══ Supplied entries ══

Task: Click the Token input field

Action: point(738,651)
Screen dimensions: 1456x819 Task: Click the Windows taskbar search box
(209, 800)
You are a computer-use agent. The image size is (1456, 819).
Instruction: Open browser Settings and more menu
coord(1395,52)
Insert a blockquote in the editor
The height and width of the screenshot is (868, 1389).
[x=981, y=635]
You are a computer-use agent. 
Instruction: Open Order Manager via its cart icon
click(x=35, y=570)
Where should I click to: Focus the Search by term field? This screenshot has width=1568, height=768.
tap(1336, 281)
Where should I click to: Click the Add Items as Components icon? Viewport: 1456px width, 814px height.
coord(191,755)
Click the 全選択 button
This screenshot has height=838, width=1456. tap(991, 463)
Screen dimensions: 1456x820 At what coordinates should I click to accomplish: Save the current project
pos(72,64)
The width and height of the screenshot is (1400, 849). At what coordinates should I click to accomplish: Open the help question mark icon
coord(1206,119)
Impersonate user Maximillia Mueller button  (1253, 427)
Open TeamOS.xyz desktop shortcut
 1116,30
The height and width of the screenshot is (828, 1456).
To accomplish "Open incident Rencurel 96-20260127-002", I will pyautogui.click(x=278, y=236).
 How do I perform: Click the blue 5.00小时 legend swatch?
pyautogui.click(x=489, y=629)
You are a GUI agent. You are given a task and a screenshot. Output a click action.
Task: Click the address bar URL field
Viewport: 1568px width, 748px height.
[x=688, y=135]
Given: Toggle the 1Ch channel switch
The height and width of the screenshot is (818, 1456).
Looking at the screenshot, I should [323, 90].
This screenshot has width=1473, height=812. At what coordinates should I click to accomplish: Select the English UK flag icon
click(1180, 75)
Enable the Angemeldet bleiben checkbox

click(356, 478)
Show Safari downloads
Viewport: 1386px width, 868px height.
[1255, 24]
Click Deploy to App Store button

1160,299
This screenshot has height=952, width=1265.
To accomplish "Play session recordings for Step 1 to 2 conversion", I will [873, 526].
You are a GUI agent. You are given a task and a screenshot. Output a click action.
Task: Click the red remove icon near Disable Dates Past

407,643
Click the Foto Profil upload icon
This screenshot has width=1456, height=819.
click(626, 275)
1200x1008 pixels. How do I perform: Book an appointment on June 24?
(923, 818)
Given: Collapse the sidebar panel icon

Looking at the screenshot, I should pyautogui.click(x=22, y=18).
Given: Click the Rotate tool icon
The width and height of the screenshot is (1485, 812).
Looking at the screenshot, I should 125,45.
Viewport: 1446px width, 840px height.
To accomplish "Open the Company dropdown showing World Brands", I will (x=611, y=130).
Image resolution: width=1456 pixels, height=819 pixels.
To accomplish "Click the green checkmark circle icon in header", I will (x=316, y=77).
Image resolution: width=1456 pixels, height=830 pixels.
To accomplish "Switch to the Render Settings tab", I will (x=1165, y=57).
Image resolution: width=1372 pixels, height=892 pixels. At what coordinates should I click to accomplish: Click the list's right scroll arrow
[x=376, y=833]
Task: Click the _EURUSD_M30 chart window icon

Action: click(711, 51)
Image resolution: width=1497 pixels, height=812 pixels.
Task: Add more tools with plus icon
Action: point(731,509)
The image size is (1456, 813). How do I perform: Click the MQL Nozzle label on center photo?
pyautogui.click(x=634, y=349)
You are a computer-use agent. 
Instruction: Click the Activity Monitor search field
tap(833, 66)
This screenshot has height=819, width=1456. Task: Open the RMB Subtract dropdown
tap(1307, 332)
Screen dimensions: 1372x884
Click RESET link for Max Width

═══

Could you restate every record word for word?

_Exercise response:_
Task: Click the Token input field

Action: point(738,651)
Screen dimensions: 1456x819 Task: Click the Windows taskbar search box
(209, 800)
You are a computer-use agent. The image size is (1456, 819).
Instruction: Open browser Settings and more menu
coord(1395,52)
Insert a blockquote in the editor
The height and width of the screenshot is (868, 1389).
[x=981, y=635]
You are a computer-use agent. 
Instruction: Open Order Manager via its cart icon
click(x=35, y=570)
Where should I click to: Focus the Search by term field? This screenshot has width=1568, height=768.
tap(1336, 281)
Where should I click to: Click the Add Items as Components icon? Viewport: 1456px width, 814px height.
coord(191,755)
Click the 全選択 button
This screenshot has height=838, width=1456. tap(991, 463)
Screen dimensions: 1456x820 At what coordinates should I click to accomplish: Save the current project
pos(72,64)
The width and height of the screenshot is (1400, 849). At what coordinates should I click to accomplish: Open the help question mark icon
coord(1206,119)
Impersonate user Maximillia Mueller button  (1253, 427)
Open TeamOS.xyz desktop shortcut
 1116,30
The height and width of the screenshot is (828, 1456).
To accomplish "Open incident Rencurel 96-20260127-002", I will pyautogui.click(x=278, y=236).
 How do I perform: Click the blue 5.00小时 legend swatch?
pyautogui.click(x=489, y=629)
You are a GUI agent. You are given a task and a screenshot. Output a click action.
Task: Click the address bar URL field
Viewport: 1568px width, 748px height.
[x=688, y=135]
Given: Toggle the 1Ch channel switch
The height and width of the screenshot is (818, 1456).
Looking at the screenshot, I should [323, 90].
This screenshot has width=1473, height=812. At what coordinates should I click to accomplish: Select the English UK flag icon
click(1180, 75)
Enable the Angemeldet bleiben checkbox

click(356, 478)
Show Safari downloads
Viewport: 1386px width, 868px height.
[1255, 24]
Click Deploy to App Store button

1160,299
This screenshot has height=952, width=1265.
To accomplish "Play session recordings for Step 1 to 2 conversion", I will [873, 526].
You are a GUI agent. You are given a task and a screenshot. Output a click action.
Task: Click the red remove icon near Disable Dates Past

407,643
Click the Foto Profil upload icon
This screenshot has width=1456, height=819.
click(626, 275)
1200x1008 pixels. How do I perform: Book an appointment on June 24?
(923, 818)
Given: Collapse the sidebar panel icon

Looking at the screenshot, I should pyautogui.click(x=22, y=18).
Given: Click the Rotate tool icon
The width and height of the screenshot is (1485, 812).
Looking at the screenshot, I should 125,45.
Viewport: 1446px width, 840px height.
To accomplish "Open the Company dropdown showing World Brands", I will (x=611, y=130).
Image resolution: width=1456 pixels, height=819 pixels.
To accomplish "Click the green checkmark circle icon in header", I will (x=316, y=77).
Image resolution: width=1456 pixels, height=830 pixels.
To accomplish "Switch to the Render Settings tab", I will (x=1165, y=57).
Image resolution: width=1372 pixels, height=892 pixels. At what coordinates should I click to accomplish: Click the list's right scroll arrow
[x=376, y=833]
Task: Click the _EURUSD_M30 chart window icon

Action: click(711, 51)
Image resolution: width=1497 pixels, height=812 pixels.
Task: Add more tools with plus icon
Action: point(731,509)
The image size is (1456, 813). How do I perform: Click the MQL Nozzle label on center photo?
pyautogui.click(x=634, y=349)
You are a computer-use agent. 
Instruction: Click the Activity Monitor search field
tap(833, 66)
This screenshot has height=819, width=1456. Task: Open the RMB Subtract dropdown
tap(1307, 332)
Screen dimensions: 1372x884
Click RESET link for Max Width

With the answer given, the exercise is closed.